**SHORT EXERCISE A:** Reproduce the Hadoop UDAF installation page word for word.

**GIVEN TEXT:**
>> begin
Hadoop: Customer-Managed UDAF Installation

You must manually install AtScale UDAFs if you choose "Customer Managed" as the Custom Function Installation Mode during data warehouse configuration. The "Customer Managed" UDAF management mode is required for MAPR data warehouses.

To facilitate the manual installation and upgrade of AtScale UDAF functions on the Hadoop cluster, AtScale 7.4 and up allows administrators to specify the Custom Function Installation Mode when configuring an AtScale data warehouse connection. The default mode is "None." Choosing "Customer Managed" gives the responsibility of installing and upgrading the AtScale UDAFs to the Hadoop administrator.

The following instructions explain how a data warehouse administrator can install or upgrade AtScale UDAFs on a Hadoop cluster.

Important: To connect to MAPR, you must complete the following prerequisites and UDAF installation process.

Hadoop: Before You Begin

  • Set the AtScale Data Warehouse Custom Function Installation Mode to "Customer Managed" when configuring the AtScale data warehouse connection. See Adding Hadoop Warehouses.
  • Determine which SQL engine you have configured, and follow the corresponding procedure below.
>> end
**RECORD EXCERPTS:**
>> begin
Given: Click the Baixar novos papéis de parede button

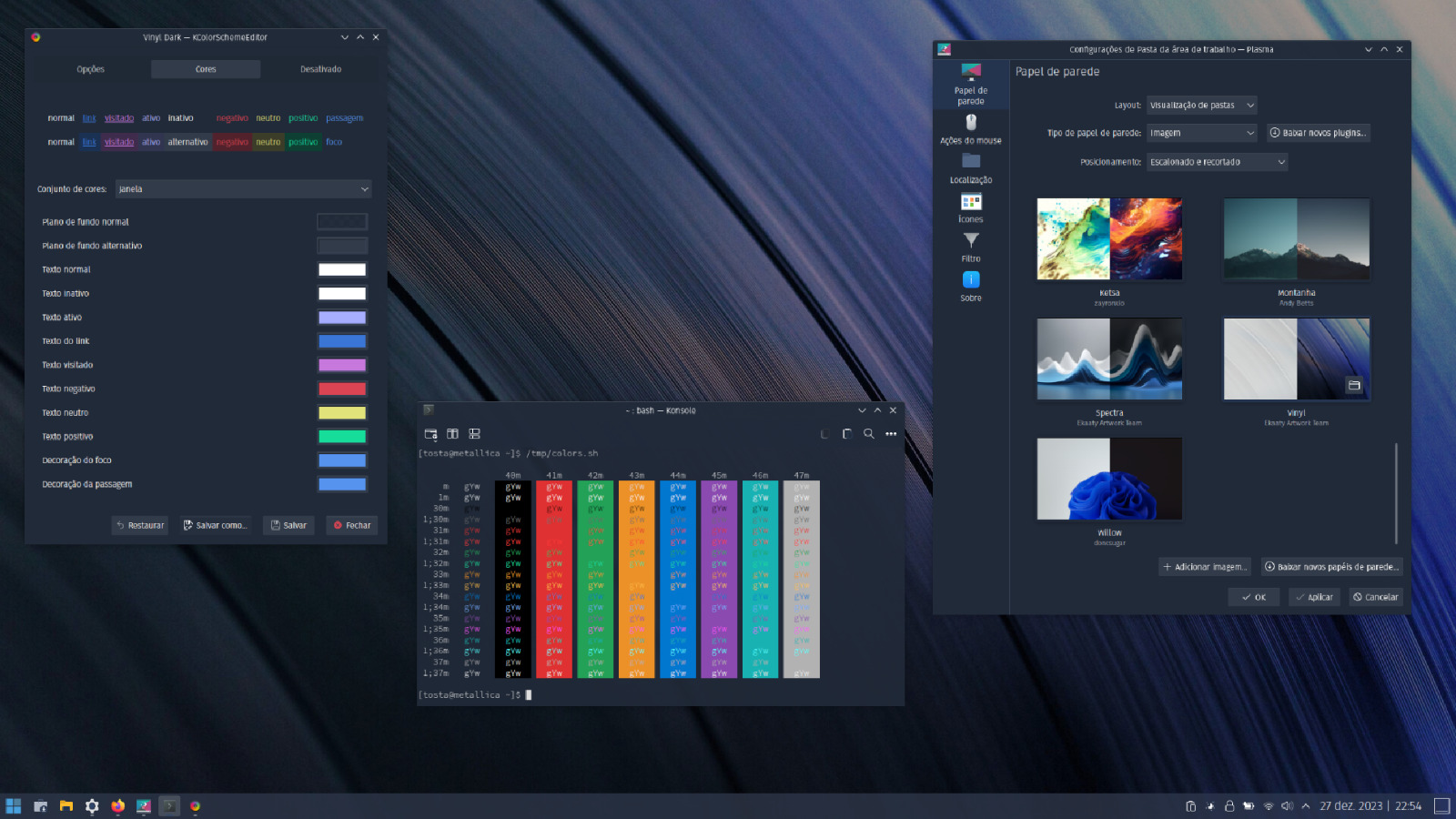Looking at the screenshot, I should click(1330, 566).
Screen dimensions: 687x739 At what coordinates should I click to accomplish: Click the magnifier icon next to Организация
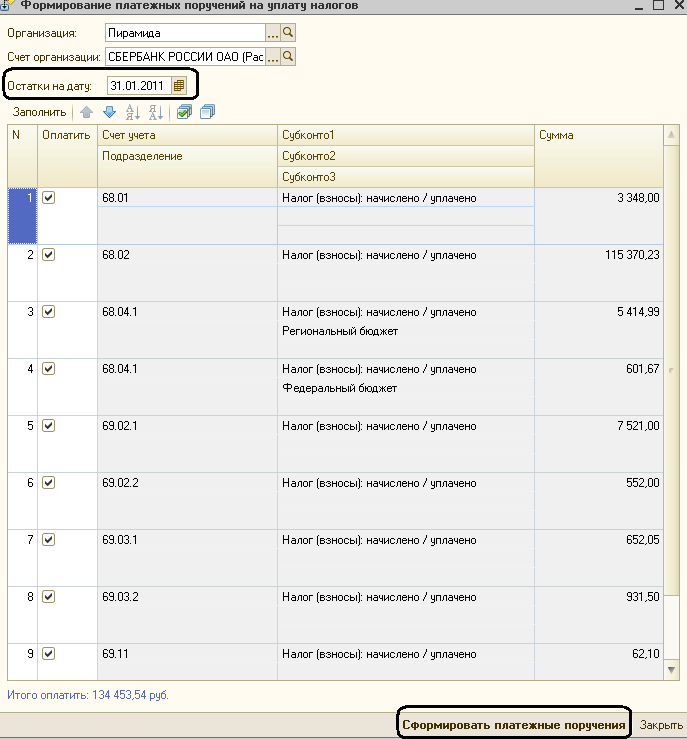tap(288, 33)
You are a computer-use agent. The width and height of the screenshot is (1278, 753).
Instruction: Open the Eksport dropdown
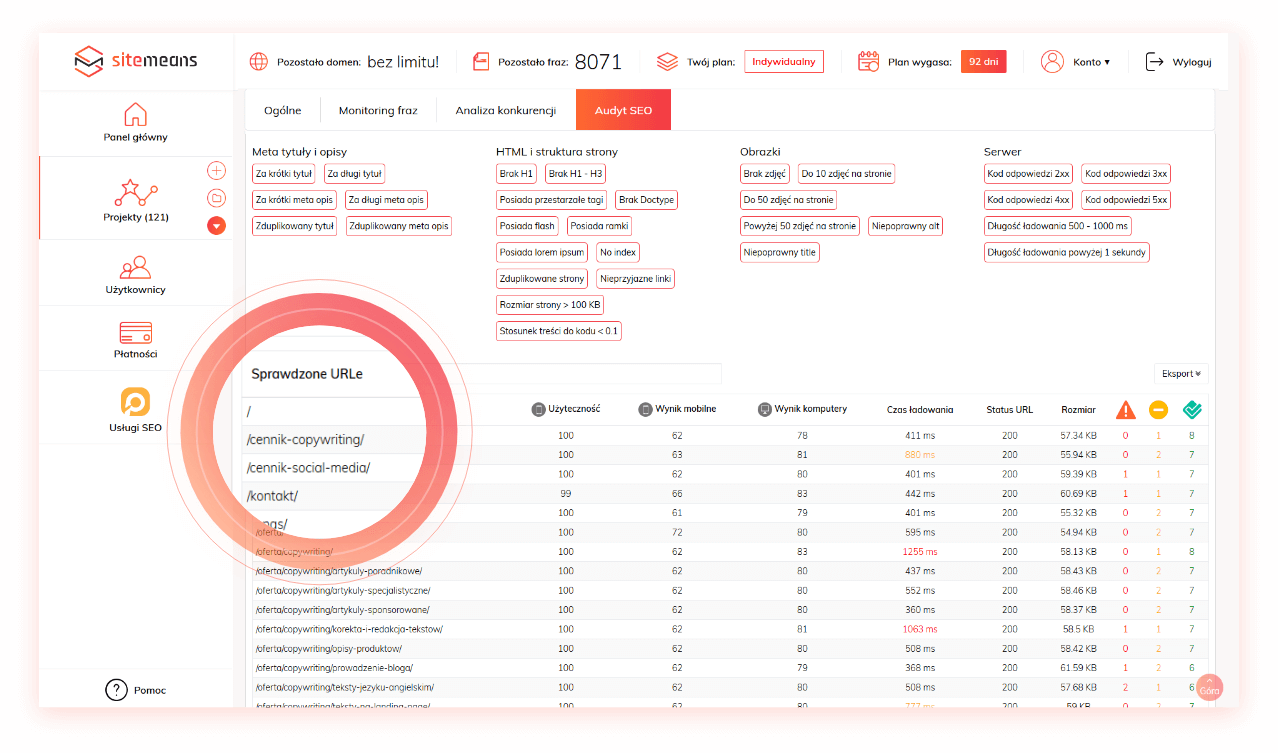point(1180,374)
>> end
**SHORT EXERCISE B:** Copy the rows exactly, from the line containing "Screen dimensions: 687x739" through the last row, and omit the pictures.

**EXERCISE RESULT A:**
Hadoop: Customer-Managed UDAF Installation

You must manually install AtScale UDAFs if you choose "Customer Managed" as the Custom Function Installation Mode during data warehouse configuration. The "Customer Managed" UDAF management mode is required for MAPR data warehouses.

To facilitate the manual installation and upgrade of AtScale UDAF functions on the Hadoop cluster, AtScale 7.4 and up allows administrators to specify the Custom Function Installation Mode when configuring an AtScale data warehouse connection. The default mode is "None." Choosing "Customer Managed" gives the responsibility of installing and upgrading the AtScale UDAFs to the Hadoop administrator.

The following instructions explain how a data warehouse administrator can install or upgrade AtScale UDAFs on a Hadoop cluster.

Important: To connect to MAPR, you must complete the following prerequisites and UDAF installation process.

Hadoop: Before You Begin

  • Set the AtScale Data Warehouse Custom Function Installation Mode to "Customer Managed" when configuring the AtScale data warehouse connection. See Adding Hadoop Warehouses.
  • Determine which SQL engine you have configured, and follow the corresponding procedure below.

**EXERCISE RESULT B:**
Screen dimensions: 687x739 At what coordinates should I click to accomplish: Click the magnifier icon next to Организация
tap(288, 33)
You are a computer-use agent. The width and height of the screenshot is (1278, 753).
Instruction: Open the Eksport dropdown
point(1180,374)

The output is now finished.